▶ **Data for the task**
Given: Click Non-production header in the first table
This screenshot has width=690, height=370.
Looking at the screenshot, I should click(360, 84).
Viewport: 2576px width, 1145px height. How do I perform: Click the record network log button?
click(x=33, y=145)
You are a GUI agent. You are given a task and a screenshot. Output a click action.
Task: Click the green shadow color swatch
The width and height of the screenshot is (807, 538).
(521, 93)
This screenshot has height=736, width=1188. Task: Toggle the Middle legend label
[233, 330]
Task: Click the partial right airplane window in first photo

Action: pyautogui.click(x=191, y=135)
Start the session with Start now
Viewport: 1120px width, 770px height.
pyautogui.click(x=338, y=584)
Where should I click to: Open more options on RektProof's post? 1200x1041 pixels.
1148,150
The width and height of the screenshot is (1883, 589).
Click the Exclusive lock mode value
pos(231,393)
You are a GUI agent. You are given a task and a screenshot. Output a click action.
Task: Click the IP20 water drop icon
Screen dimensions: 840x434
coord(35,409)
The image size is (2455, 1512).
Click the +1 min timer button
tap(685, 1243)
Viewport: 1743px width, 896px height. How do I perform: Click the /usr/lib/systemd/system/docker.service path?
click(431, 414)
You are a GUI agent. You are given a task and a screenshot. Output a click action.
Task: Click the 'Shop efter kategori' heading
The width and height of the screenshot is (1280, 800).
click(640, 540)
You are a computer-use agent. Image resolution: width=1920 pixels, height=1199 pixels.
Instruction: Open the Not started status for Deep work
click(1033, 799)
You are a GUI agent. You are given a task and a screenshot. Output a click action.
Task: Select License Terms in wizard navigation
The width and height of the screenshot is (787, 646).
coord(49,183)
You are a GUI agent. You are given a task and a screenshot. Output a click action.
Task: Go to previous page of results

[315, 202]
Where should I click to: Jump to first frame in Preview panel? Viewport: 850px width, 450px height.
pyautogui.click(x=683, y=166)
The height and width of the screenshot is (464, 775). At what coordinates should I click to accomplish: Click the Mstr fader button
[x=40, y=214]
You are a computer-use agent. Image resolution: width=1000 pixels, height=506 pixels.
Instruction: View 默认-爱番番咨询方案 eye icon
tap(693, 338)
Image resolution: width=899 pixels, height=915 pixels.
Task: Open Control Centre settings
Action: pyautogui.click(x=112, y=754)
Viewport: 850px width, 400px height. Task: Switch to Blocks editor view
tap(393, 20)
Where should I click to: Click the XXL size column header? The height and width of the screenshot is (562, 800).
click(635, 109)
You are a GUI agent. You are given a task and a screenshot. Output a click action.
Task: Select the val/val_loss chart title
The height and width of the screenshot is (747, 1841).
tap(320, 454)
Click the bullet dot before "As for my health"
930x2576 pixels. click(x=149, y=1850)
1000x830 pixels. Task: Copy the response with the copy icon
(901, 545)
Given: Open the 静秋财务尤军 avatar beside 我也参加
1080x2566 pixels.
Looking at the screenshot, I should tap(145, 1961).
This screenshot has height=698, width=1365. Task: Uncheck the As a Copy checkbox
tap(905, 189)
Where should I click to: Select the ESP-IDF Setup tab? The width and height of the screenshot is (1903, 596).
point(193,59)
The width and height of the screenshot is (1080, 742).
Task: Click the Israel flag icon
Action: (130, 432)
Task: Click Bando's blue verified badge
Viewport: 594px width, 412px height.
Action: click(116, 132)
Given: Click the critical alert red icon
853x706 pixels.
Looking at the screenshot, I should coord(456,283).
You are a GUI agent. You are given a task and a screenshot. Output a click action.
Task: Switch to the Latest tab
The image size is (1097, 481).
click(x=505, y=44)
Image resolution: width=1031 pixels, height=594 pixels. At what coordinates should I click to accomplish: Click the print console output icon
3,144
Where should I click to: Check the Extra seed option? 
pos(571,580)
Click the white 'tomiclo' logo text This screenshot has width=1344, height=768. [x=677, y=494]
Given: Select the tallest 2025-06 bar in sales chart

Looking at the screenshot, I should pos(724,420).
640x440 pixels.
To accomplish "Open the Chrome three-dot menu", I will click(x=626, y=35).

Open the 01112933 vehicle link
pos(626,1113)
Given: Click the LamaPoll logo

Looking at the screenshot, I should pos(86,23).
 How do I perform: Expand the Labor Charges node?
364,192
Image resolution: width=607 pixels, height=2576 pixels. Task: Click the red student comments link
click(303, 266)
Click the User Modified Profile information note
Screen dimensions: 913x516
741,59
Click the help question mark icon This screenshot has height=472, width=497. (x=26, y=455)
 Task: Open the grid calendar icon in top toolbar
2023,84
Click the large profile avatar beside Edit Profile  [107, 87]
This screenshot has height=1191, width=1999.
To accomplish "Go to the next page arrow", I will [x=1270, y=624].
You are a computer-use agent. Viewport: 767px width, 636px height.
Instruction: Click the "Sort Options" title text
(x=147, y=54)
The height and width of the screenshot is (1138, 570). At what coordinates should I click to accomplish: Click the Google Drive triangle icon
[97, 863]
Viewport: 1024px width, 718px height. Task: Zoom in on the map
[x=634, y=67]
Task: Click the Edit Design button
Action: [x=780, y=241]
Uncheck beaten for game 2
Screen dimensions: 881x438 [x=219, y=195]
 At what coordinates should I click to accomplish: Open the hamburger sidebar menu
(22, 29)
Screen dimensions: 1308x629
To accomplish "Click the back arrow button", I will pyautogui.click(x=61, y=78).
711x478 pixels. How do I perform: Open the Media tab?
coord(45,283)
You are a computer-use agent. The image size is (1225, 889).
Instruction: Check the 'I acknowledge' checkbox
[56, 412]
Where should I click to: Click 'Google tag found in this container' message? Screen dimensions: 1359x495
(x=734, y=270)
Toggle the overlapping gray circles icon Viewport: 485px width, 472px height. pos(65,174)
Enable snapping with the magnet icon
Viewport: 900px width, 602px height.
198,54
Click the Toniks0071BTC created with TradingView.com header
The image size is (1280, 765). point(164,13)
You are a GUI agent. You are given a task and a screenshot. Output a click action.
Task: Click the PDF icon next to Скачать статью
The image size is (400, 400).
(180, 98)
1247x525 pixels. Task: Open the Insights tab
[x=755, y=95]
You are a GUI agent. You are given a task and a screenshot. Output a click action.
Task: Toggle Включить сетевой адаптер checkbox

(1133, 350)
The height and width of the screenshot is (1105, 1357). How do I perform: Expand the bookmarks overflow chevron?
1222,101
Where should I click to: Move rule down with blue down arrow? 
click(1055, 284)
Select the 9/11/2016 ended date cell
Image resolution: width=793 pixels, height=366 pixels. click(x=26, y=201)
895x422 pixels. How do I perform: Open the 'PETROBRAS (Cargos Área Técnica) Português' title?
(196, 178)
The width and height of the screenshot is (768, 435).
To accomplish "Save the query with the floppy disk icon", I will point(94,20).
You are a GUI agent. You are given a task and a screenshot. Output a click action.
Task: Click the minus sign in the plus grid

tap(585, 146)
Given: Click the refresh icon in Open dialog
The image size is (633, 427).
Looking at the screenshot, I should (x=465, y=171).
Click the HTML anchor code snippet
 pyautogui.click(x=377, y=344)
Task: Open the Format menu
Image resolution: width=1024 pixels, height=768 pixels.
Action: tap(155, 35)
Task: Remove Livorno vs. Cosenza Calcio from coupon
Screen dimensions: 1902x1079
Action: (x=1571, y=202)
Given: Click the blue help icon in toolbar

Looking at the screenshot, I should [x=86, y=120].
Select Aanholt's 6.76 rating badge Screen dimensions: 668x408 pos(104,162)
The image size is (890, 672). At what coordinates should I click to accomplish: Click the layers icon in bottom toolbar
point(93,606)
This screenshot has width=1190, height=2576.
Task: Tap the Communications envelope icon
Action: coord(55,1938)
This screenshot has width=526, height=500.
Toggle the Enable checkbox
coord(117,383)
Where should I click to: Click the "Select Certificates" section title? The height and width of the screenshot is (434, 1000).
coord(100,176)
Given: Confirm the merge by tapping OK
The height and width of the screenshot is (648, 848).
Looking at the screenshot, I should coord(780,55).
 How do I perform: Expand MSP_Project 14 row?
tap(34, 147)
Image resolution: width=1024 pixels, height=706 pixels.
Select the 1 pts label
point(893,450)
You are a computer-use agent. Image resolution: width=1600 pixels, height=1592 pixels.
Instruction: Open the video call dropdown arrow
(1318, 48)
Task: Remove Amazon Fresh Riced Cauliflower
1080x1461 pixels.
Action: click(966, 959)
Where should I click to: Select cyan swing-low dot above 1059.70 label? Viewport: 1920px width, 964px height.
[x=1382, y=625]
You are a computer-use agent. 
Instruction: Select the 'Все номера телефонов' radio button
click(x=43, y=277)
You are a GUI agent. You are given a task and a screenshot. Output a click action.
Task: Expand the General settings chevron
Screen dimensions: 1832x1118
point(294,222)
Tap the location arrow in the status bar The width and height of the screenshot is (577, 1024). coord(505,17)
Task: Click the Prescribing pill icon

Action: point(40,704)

▶ **Problem**
Please print the records above from the line with "You are a computer-use agent. The" to the line with "(x=734, y=270)", copying each line exactly.

▶ **The result**
You are a computer-use agent. The image size is (1225, 889).
Instruction: Check the 'I acknowledge' checkbox
[56, 412]
Where should I click to: Click 'Google tag found in this container' message? Screen dimensions: 1359x495
(x=734, y=270)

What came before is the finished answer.